History and Politics of the Kenya Archives
History and Politics of the Kenya Archives
- Riley LinebaughRiley LinebaughDepartment of History, Leibniz-Institut für Europäische Geschichte
Summary
Heavily reliant on the use of documents in its style of rule, the British Colonial Government (BCG) in the colony of Kenya had surprisingly poor recordkeepers. The history of Kenya’s archives during the colonial period reveals a disregard for efficient record preservation despite the perceived correlation between administrative and archival efficiency, indicating the gap between the fantasy of a well-ordered empire and the reality on the ground. However, the emergency period (1952–1960) ushered in significant archival changes, wherein the control over its archives greatly concerned the colonial government as a matter of its counter-insurgency efforts.

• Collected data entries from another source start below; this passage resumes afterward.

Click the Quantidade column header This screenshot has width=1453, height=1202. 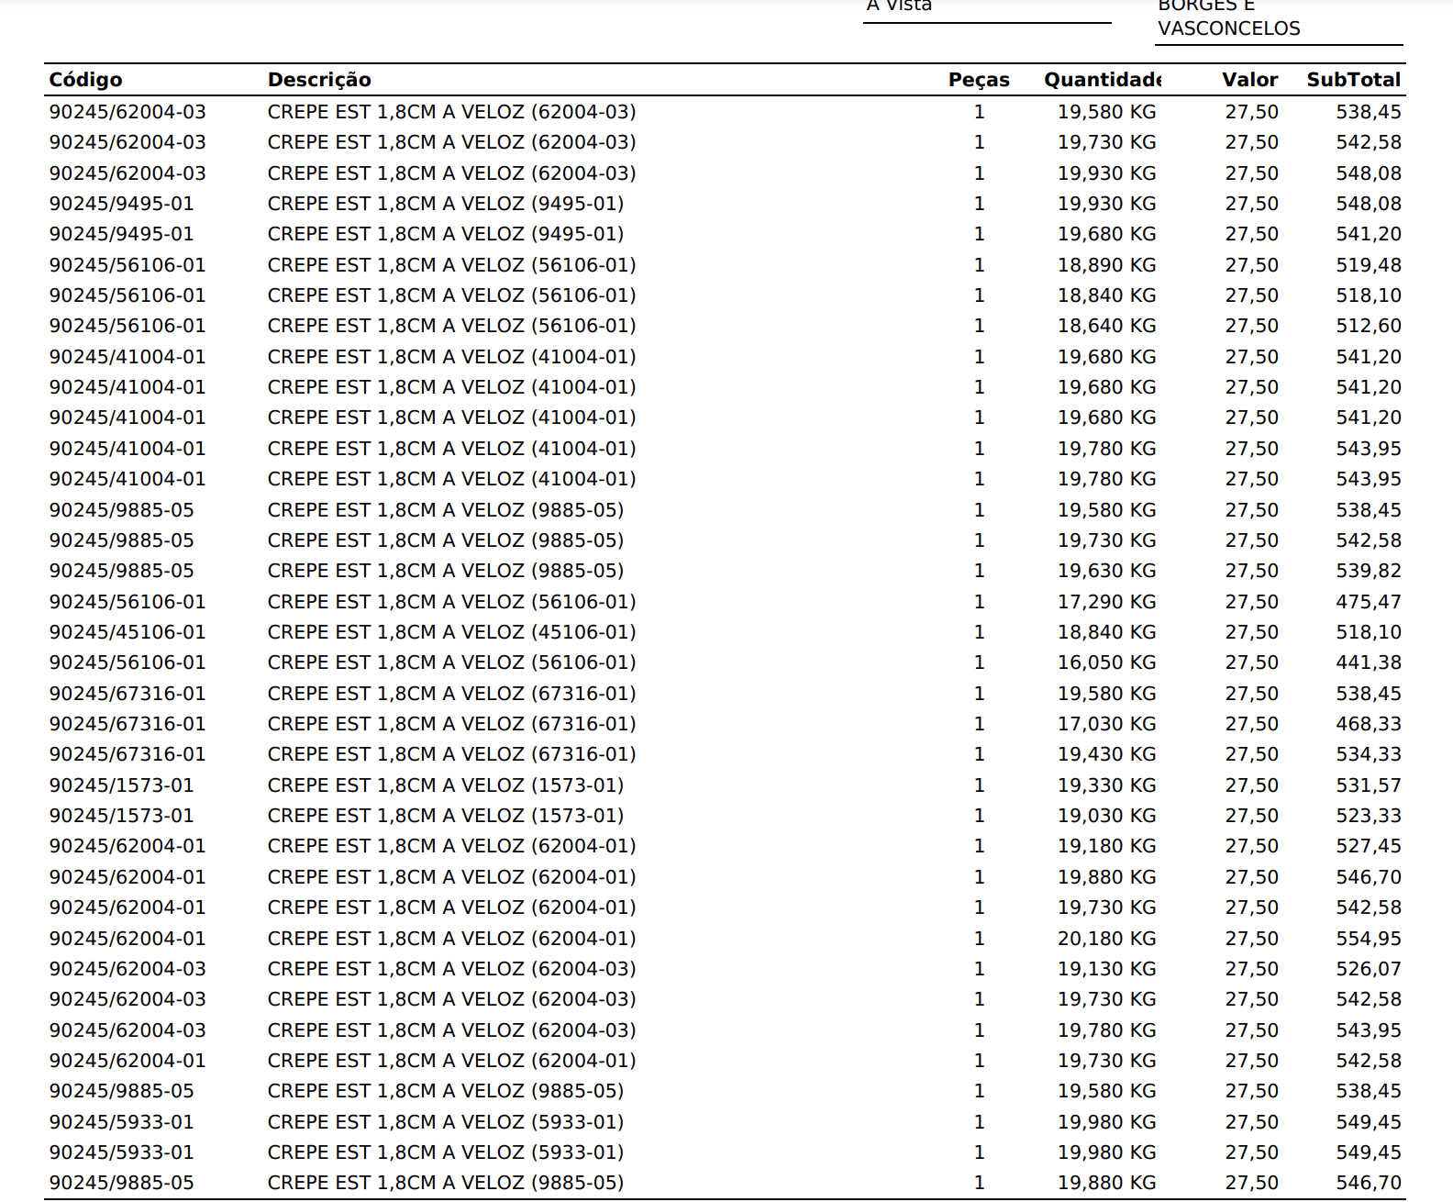pyautogui.click(x=1102, y=80)
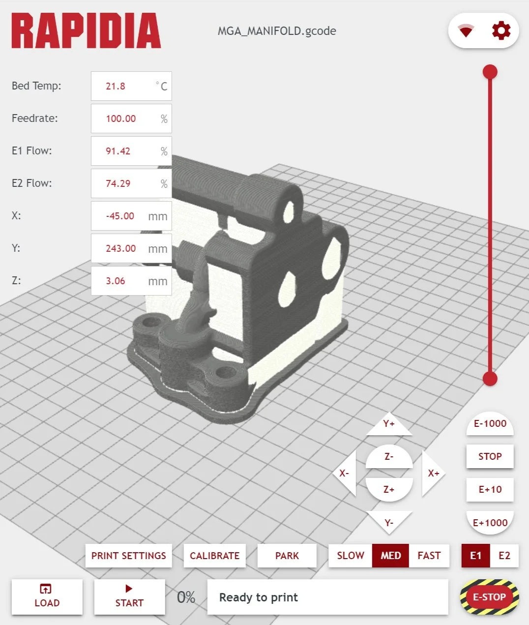Screen dimensions: 529x625
Task: Check the WiFi connection status icon
Action: click(x=467, y=30)
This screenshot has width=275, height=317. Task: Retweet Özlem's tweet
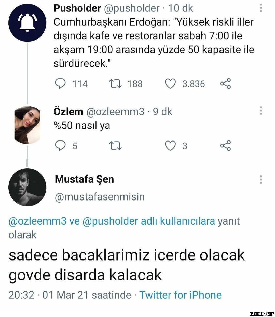click(115, 146)
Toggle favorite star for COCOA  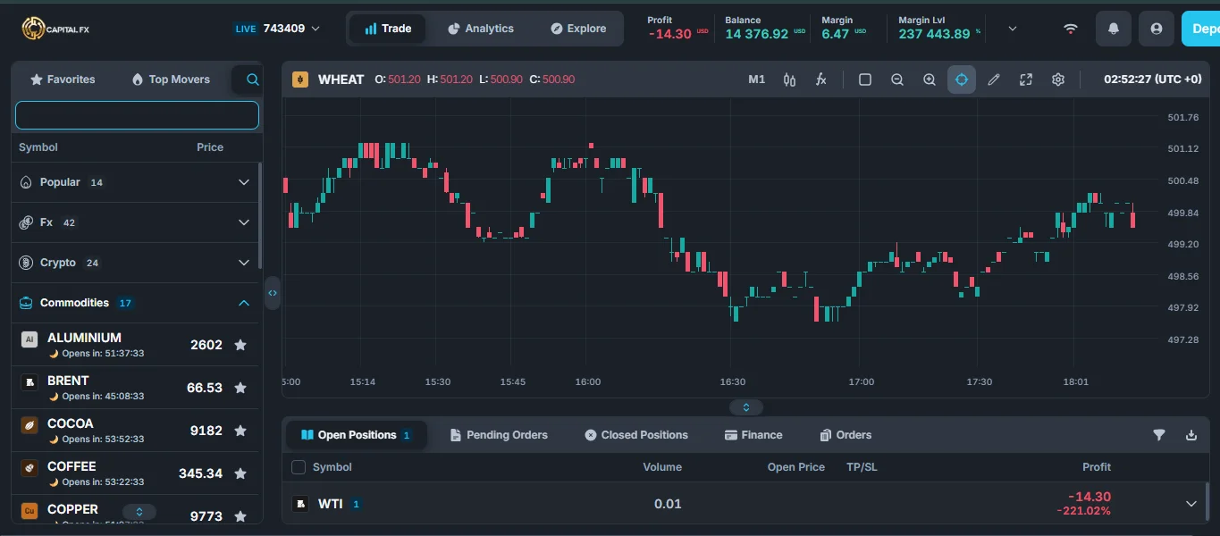240,431
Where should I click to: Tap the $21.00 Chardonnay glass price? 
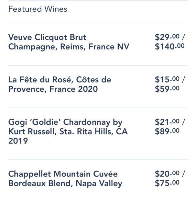[167, 122]
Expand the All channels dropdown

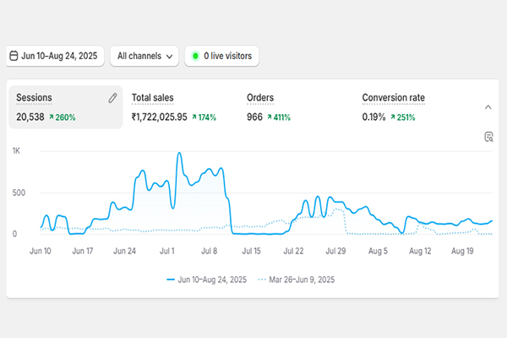point(145,57)
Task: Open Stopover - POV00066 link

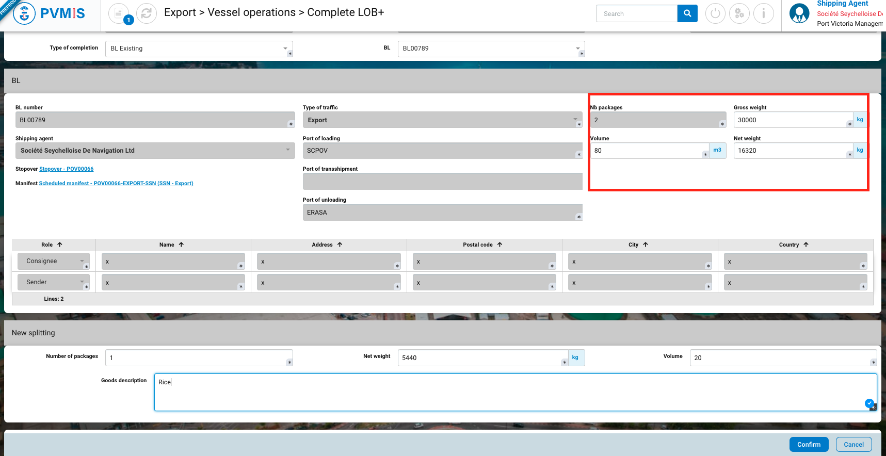Action: [66, 169]
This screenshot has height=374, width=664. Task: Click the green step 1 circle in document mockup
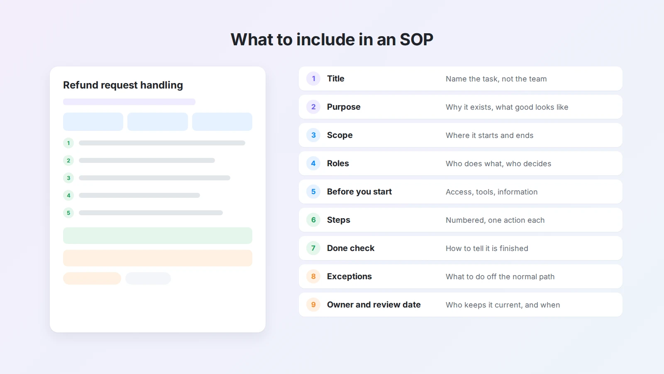(68, 143)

In fact, the colonial administration issued its first draft rules and regulations concerning its archives in 1955, suggesting that it did not foresee its relatively imminent expulsion. However, shortly after appointing its first government archivist, the BCG began disassembling its archives through the strategic destruction and removal of sensitive documents in the early 1960s. The independent Kenyan government pursued the establishment of a national archives as a priority, and the Kenya National Archives was codified by law in 1965. The creation of a national archives was viewed as a way to relegate the colonial administration into a fixed past through the physical removal of colonial-era documents from political offices into storage. In so doing, independent Kenya’s inaugural class of archivists saw themselves as making room for both an independent government and a new national school of history for the first time, archival documents stored in Nairobi were available to members of the public. In contrast to the colonial administration, which maintained its archives with a strict policy of inaccessibility, archival documents stored in Nairobi were available, at least nominally, to members of the public for the first time under an independent government and the terms of the Public Archives Act. However, dynamics other than the law have limited and/or offered archival access incidentally or intentionally. While the relationship between archival and political control has not disappeared, the widening of archival access in Kenya has also nurtured critical scholarship and activism.